- »Green Party Call for Crown Melbourne Licence to be Stripped
Green Party Call for Crown Melbourne Licence to be Stripped
Photo by Markus Winkler
The Victorian government’s decision to fast-track an investigation into Crown Melbourne’s licence has been welcomed by the Victorian Greens, who are calling for the casino’s licence to be suspended until the investigation has concluded.
Mirage News reports that in light of the damning evidence that has come out of the NSW inquiry into Crown, including bags of cash under desks, tampering with poker machines and controls and money laundering.
The Greens also want to see an independent investigation into the VCGLR to investigate how it allowed Crown to get away with the outrageous and potentially unlawful conduct uncovered by the inquiry.
Leader of the Victorian Greens, Samantha Ratnam, said that while Crown was a high roller in the gambling industry, that didn’t mean it shouldn’t play by the same rules as everyone else.
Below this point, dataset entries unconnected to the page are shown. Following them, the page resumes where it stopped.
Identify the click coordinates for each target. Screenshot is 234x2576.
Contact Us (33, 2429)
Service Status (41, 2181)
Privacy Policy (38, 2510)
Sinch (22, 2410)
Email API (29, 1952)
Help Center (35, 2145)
She added that the independent investigation into Crown’s licence was long overdue and that sadly it had taken an NSW inquiry to spur our state government to act.
The government announcement follows repeated questioning of the Premier by the Greens in Parliament over nearly two years, on why Crown continues to hold its licence and the efficacy of the regulation.
“The Greens have repeatedly called on the state government to curb Crown’s unacceptable behaviour, but sadly it’s taken an NSW inquiry to spur them to act,” Ms Ratnam said.
“Given the damning evidence, Crown shouldn’t be allowed to retain its Victorian licence while this investigation takes place.”
Class Action Launched against Crown by shareholders
A class-action lawsuit by some of Crown Resorts’ shareholders alleges investors were misled and harmed by the casino’s possible breaches of anti-money laundering laws.
The Sydney Morning Herald reported that on October 19, shares in Crown Resorts dropped eight per cent, wiping $500 million off Crown’s market value, when it was revealed that financial crimes watchdog AUSTRAC launched an enforcement investigation into breaches of anti-money laundering laws at its Melbourne casino.
Law firm Maurice Blackburn lodged a claim in the Victorian Supreme Court last Friday, accusing Crown of engaging in misleading or deceptive conduct from December 2014 to October 2020 by telling investors it had “robust” or effective controls in place to ensure compliance with anti-money laundering laws.
The firm also alleges Crown acted contrary to its shareholders’ interests and, in a novel legal approach, will ask the court to consider ordering Crown to buy back shares from affected investors.
Crown declined to comment.
Maurice Blackburn is already pursuing Crown through the Federal Court seeking millions of dollars for shareholders who lost money in a $1.3 billion share price crash after 19 Crown employees were arrested for gambling crimes in China in 2016.
That case is set to go to trial in 2022.
Crown rocked by NSW inquiry
Crown has been rocked by the New South Wales Independent Liquor and Gaming Authority inquiry into the group, which has revealed among other things, a systemic failure to prevent money laundering at its Melbourne and Perth casinos and in patron back accounts.
The lawyer running the case, Maurice Blackburn class actions principal Miranda Nagy, said shareholders would have expected Crown to have best-practice compliance with anti-money laundering regulation, especially since the group claimed publicly to take those obligations seriously.
“Instead it appears Crown’s systems left the company potentially exposed to criminal activity happening on its premises and through its bank accounts,” Ms Nagy said.
“We believe these governance failures have caused real loss to shareholders.”
The class action’s lead plaintiff, Greg Lieberman, said he thought he was buying shares in a responsible and well-governed company, not a ‘cowboy outfit’.